WHAT THE EXERCISE ASKS » Could you write out all of the records again with every "GUI agent" replaced by "screen agent", changing nothing else and leaving out the pictures?
• • • • •
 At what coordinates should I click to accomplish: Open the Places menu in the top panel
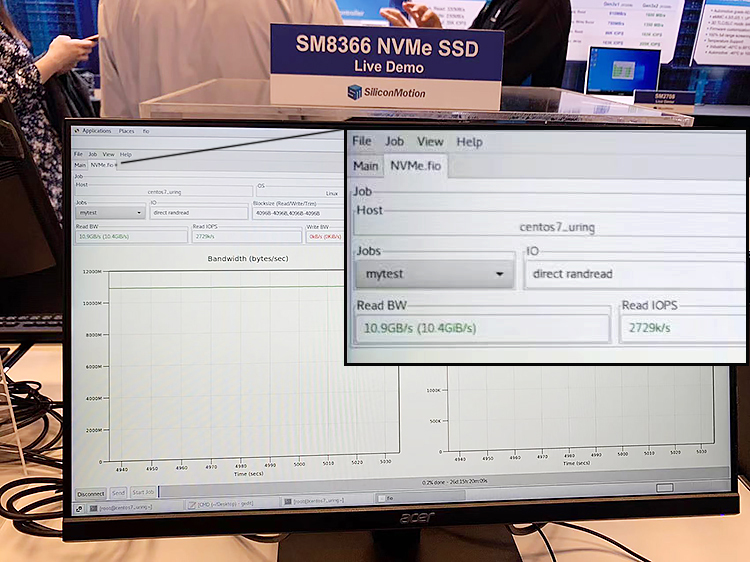(x=127, y=131)
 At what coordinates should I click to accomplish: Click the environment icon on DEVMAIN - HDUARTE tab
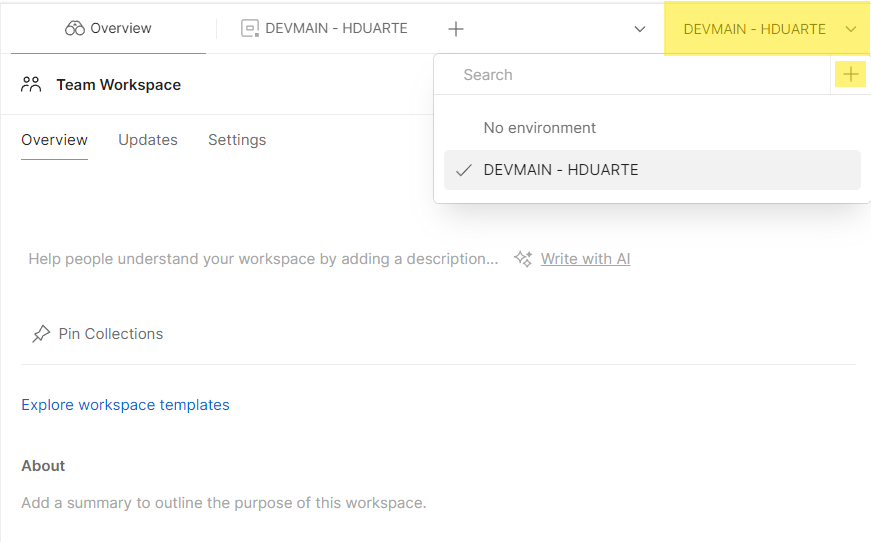pyautogui.click(x=249, y=28)
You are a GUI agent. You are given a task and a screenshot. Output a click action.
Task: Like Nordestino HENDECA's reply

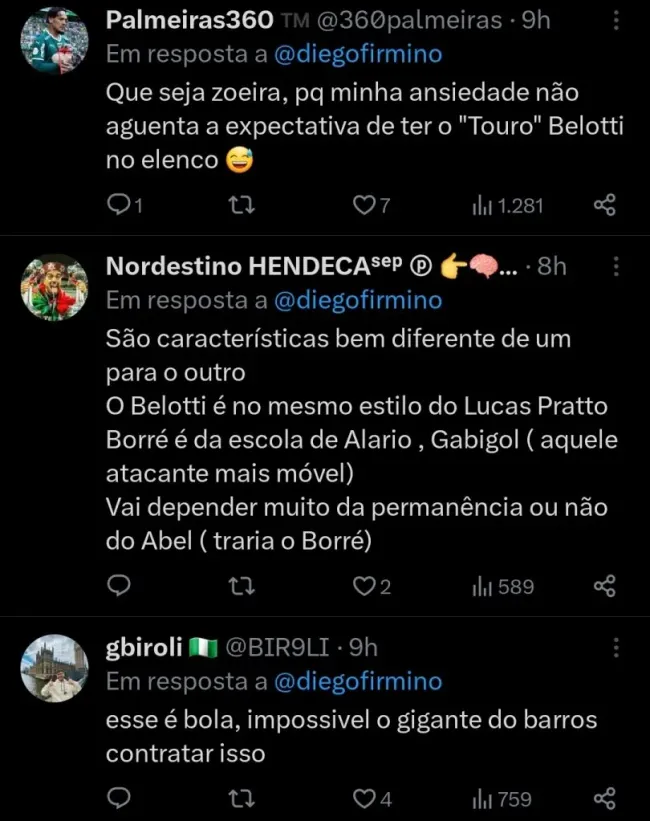pos(362,587)
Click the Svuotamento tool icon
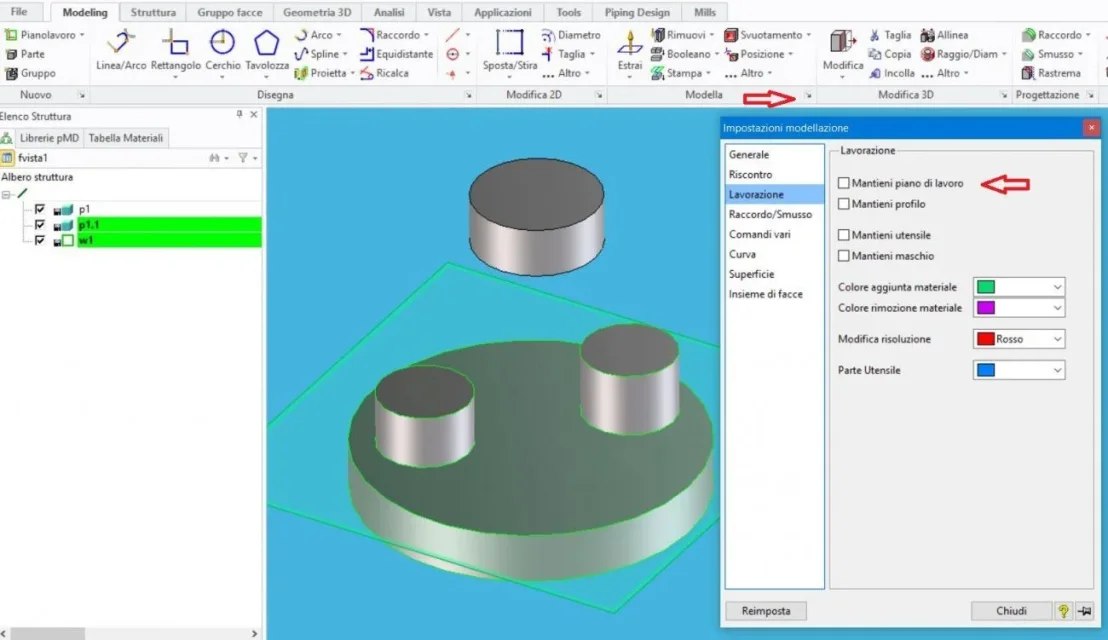1108x640 pixels. coord(731,35)
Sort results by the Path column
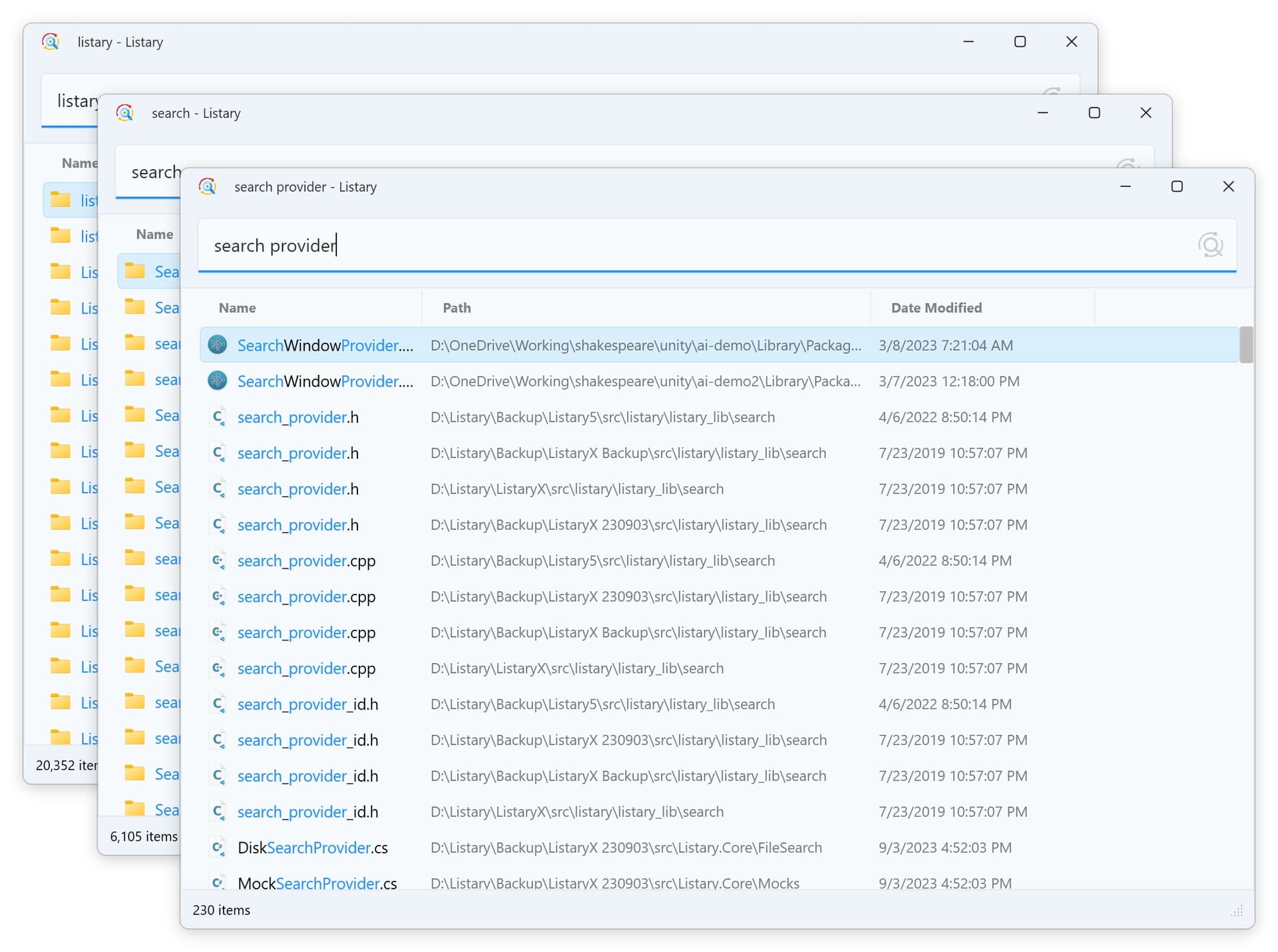The width and height of the screenshot is (1278, 952). point(456,308)
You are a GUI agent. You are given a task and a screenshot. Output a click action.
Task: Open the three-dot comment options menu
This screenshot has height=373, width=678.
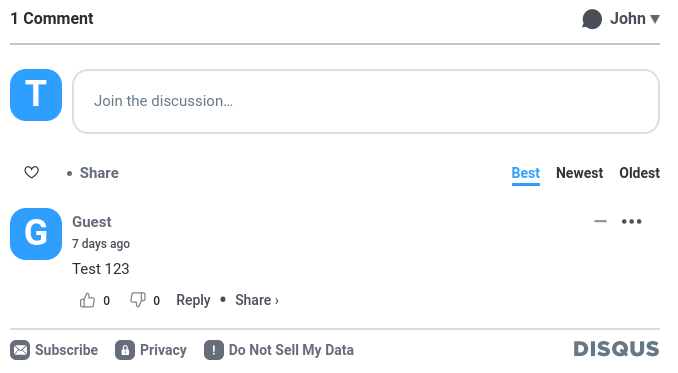[631, 221]
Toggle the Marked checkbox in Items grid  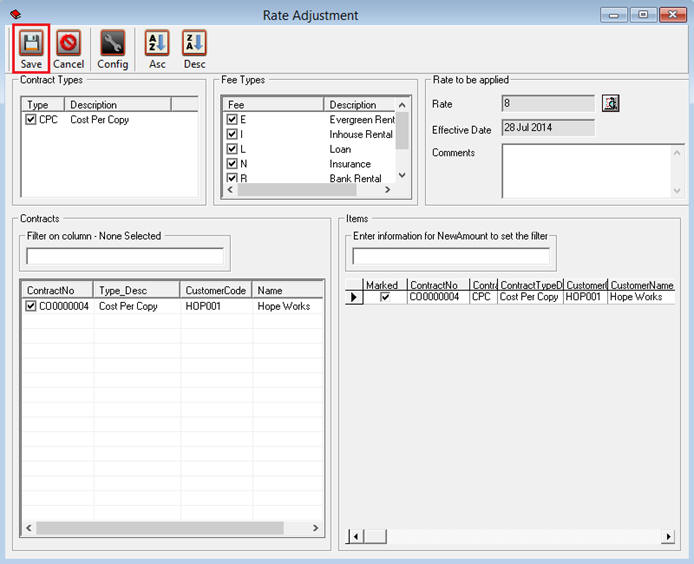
• • • • •
ANSWER TO THE EXERCISE »
 At what coordinates should I click to accomplish: Open the Places menu in the top panel
(x=127, y=131)
 At what coordinates should I click to accomplish: Click the environment icon on DEVMAIN - HDUARTE tab
pyautogui.click(x=249, y=28)
You are a screen agent. You are given a task and a screenshot. Output a click action.
Task: Like Nordestino HENDECA's reply

pos(362,587)
Click the Svuotamento tool icon
1108x640 pixels. coord(731,35)
Sort results by the Path column
The width and height of the screenshot is (1278, 952). point(456,308)
You are a screen agent. You are given a task and a screenshot. Output a click action.
Task: Open the three-dot comment options menu
This screenshot has height=373, width=678.
[631, 221]
Toggle the Marked checkbox in Items grid  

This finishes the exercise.